§ **分析対象の文章**
死亡者数は3年ぶりに、死傷者数は2年連続増加

厚生労働省がまとめた平成29年の労働災害発生状況(平成30年3月7日現在の速報値)によると、死亡者数・死傷者数ともに前年同期を上回っている。

それによると、29年の労働災害による死亡者数は925人となっており、前年同期(894人)と比べ31人(3.5%)増加している。30年2月7日時点の速報値でも対前年同期比4.9%増となっていることから、近くまとめられる確定値は前年(928人)を上回るとみられ、3年ぶりに増加に転じる見通し。

死亡者数を業種別にみると、建設業が304人(全体の32.9%)と最も多く、次いで、第三次産業224人(同24.2%)、製造業157人(同17.0%)、陸上貨物運送事業128人(同13.8%)の順となっている。前年との比較では、第三次産業(15人減)と製造業(13人減)では減少しているが、建設業(18人増)と陸上貨物運送事業(36人増)では増加している。

次に、休業4日以上の死傷者数は11万8079人となっており、前年同期(11万5610人)と比べ2469人(2.1%)増加している。この時点で前年の確定値(11万7910人)を上回っており、29年は2年連続で増加する

死傷者数を業種別にみると、第三次産業が5万4666人(全体の46.3%)と最も多く、次いで、製造業2万6249人(同22.2%)、建設業1万4874人(同12.6%)、陸上貨物運送事業1万4488人(同12.3%)の順となっている。前年との比較では、減少しているのは林業(239人減の1303人)と交通運輸事業(55人減の3223人)の2業種のみで、他の業種はいずれも増加しており、第三次産業が1624人増、陸上貨物運送事業が747人増、製造業が214人増などとなっている。

また、平成30年1月~2月の労働災害発生状況(30年3月7日現在の速報値)をみると、死亡者数は114人となっており、前年同期(140人)と比べ26人(18.6%)減少している。

業種別では、建設業が39人(全体の34.2%)と最も多く、次いで、第三次産業31人(同27.2%)、製造業23人(同20.2%)、林業9人(同7.9%)、陸上貨物運送事業8人(7.0%)の順となっている。前年との比較では、増加しているのは林業(2人増)と建設業(1人増)の2業種のみで、他の業種はいずれも減少している。

次に、死傷者数は1万2171人となっており、前年同期(1万809人)と比べ1362人(12.6%)増加している。

業種別では、第三次産業が5463人(全体の44.9%)と最も多く、次いで、製造業2801人(同23.0%)、陸上貨物運送事業1620人(同13.3%)、建設業1415人(同11.6%)の順となっている。前年との比較では、減少しているのは林業(13人減)と港湾運送業(7人減)、鉱業は前年と同数となっており、他の業種はいずれも増加している。

§ **データの内容**
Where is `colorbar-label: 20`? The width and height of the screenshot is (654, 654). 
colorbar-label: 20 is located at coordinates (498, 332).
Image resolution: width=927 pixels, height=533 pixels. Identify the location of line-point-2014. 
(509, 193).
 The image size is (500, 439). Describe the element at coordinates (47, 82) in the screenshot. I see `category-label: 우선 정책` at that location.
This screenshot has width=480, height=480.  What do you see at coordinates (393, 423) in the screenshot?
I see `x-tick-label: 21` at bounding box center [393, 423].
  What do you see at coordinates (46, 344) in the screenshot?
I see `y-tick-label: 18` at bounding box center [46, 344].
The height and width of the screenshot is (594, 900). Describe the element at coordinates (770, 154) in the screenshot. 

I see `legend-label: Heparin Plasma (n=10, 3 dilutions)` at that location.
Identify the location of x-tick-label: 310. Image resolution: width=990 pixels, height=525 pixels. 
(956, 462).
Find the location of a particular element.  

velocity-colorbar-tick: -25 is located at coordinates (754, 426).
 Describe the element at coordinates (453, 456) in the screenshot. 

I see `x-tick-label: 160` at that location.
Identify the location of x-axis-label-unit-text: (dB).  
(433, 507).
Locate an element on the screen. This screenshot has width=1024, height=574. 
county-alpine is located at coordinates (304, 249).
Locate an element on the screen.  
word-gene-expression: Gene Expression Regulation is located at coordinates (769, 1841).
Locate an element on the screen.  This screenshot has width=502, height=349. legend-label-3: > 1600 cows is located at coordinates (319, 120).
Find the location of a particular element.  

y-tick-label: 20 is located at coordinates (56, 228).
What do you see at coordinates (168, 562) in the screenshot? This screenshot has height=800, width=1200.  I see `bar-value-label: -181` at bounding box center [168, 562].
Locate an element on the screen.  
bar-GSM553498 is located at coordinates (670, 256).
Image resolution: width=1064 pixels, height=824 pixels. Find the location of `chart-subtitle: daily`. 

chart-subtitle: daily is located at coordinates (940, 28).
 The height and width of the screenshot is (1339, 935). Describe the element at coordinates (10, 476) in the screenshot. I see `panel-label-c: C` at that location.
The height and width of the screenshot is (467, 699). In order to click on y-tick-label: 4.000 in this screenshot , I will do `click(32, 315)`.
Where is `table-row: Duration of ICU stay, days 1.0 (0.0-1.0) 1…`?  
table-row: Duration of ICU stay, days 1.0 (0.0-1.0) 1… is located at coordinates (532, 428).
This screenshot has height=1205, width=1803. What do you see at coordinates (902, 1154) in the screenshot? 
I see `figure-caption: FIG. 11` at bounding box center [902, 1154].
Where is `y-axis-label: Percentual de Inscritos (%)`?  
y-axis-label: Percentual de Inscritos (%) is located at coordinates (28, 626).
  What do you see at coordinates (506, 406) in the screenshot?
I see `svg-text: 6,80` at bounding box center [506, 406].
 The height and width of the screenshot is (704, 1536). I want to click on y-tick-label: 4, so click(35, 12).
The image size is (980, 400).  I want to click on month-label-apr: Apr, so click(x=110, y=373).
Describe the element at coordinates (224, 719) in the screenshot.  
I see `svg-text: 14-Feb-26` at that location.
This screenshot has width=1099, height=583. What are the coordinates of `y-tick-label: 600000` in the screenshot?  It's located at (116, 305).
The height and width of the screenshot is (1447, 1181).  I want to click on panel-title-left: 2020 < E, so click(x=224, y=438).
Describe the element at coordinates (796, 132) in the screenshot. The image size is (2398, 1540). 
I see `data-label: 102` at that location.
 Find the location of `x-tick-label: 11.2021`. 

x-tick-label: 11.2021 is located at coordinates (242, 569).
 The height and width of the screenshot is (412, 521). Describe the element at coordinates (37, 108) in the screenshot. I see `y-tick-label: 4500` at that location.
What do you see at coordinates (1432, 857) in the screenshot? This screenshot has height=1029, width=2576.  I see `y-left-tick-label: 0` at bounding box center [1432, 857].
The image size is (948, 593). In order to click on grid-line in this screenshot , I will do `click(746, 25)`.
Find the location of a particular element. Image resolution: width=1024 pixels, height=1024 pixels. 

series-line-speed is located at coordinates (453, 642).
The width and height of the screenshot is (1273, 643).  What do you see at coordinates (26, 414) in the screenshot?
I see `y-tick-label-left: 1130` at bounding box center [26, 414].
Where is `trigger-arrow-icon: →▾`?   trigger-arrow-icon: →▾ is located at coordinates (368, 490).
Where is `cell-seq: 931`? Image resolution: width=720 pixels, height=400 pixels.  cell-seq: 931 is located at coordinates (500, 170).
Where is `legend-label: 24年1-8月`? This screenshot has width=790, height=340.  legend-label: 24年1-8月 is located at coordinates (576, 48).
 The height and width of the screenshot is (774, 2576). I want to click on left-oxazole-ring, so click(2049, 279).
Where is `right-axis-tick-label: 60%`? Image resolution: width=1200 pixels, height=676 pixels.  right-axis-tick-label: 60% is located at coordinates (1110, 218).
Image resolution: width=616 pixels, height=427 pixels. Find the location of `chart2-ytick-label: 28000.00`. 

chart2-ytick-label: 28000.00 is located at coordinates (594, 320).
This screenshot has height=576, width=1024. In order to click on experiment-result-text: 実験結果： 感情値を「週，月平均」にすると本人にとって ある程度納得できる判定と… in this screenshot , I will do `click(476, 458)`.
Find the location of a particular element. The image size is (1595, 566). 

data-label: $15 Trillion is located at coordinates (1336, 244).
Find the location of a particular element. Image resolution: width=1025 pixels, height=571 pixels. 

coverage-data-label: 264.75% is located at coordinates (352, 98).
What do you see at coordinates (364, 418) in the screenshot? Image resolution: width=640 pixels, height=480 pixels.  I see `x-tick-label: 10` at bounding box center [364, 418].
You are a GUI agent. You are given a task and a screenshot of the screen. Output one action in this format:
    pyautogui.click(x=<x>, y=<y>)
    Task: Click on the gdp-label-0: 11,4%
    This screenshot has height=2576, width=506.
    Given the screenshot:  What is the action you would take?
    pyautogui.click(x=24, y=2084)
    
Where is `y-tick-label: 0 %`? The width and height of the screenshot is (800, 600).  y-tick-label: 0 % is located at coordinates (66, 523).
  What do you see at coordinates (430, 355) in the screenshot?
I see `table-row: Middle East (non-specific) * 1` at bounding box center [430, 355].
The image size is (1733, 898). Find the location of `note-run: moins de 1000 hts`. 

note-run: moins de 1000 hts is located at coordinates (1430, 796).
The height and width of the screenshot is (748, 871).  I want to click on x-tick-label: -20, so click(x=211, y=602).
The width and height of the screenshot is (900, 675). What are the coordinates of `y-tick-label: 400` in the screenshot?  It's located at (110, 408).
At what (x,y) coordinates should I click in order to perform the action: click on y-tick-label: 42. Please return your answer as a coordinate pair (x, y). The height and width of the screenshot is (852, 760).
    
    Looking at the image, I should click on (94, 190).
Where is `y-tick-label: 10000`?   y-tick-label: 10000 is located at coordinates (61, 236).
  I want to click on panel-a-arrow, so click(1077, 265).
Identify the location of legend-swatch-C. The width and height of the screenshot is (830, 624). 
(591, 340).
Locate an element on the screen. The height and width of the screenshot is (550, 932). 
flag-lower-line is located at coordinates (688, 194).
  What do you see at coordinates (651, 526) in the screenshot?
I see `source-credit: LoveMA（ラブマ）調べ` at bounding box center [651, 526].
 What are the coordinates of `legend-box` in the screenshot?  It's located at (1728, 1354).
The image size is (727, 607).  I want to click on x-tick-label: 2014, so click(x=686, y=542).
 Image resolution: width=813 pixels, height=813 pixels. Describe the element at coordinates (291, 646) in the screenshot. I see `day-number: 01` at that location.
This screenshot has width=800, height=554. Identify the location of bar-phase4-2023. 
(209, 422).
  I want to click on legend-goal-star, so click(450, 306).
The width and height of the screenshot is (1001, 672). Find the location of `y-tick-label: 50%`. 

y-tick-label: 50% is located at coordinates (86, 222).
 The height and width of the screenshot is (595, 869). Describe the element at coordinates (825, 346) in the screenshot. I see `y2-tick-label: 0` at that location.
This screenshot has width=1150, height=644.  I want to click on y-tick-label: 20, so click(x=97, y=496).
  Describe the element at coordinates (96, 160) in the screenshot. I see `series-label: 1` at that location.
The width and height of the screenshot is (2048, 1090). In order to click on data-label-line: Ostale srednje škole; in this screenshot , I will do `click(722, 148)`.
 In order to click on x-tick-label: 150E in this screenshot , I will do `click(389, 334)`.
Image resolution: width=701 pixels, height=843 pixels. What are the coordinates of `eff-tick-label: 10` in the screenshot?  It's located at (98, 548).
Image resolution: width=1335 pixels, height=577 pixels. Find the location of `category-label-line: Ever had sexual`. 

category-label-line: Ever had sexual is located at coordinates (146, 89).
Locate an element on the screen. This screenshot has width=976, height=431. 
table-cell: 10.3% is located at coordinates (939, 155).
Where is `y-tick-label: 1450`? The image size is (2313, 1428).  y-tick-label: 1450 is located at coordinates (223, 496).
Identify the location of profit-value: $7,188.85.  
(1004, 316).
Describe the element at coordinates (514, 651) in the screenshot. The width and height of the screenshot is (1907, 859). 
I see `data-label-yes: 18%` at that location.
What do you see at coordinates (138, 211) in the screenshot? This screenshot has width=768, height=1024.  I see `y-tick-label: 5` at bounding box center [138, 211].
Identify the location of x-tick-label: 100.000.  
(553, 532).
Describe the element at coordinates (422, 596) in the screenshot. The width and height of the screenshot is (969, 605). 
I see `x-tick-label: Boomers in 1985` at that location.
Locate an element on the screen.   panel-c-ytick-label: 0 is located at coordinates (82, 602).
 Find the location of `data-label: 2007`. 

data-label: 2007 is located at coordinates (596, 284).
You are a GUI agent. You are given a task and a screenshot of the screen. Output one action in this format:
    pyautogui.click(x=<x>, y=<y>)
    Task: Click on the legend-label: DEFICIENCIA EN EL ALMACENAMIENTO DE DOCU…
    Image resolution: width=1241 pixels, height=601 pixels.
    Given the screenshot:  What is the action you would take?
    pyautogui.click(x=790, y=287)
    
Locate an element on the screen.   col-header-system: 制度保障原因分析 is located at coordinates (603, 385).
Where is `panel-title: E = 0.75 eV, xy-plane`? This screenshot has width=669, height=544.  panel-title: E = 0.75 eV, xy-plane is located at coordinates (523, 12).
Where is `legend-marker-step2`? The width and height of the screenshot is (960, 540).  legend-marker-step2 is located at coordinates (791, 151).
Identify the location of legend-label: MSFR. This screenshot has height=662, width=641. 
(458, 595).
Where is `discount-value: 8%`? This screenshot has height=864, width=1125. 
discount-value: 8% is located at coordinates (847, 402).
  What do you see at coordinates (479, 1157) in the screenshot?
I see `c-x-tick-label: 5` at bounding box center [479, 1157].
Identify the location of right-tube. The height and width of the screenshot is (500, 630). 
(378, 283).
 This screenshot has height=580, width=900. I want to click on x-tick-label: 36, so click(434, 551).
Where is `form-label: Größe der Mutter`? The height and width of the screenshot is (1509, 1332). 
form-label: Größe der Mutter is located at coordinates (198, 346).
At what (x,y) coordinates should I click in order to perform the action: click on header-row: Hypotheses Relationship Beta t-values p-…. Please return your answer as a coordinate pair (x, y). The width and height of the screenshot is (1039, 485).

§ **課題の目的**
分析対象の文章で「死亡者数を業種別にみると」から始まる段落を、主な数値を残して簡潔な箇条書きに書き直してください。

§ **この課題の出力**
- 業種別の死亡者数(多い順):建設業304人(全体の32.9%)、第三次産業224人(24.2%)、製造業157人(17.0%)、陸上貨物運送事業128人(13.8%)
- 前年より減少:第三次産業(15人減)、製造業(13人減)
- 前年より増加:建設業(18人増)、陸上貨物運送事業(36人増)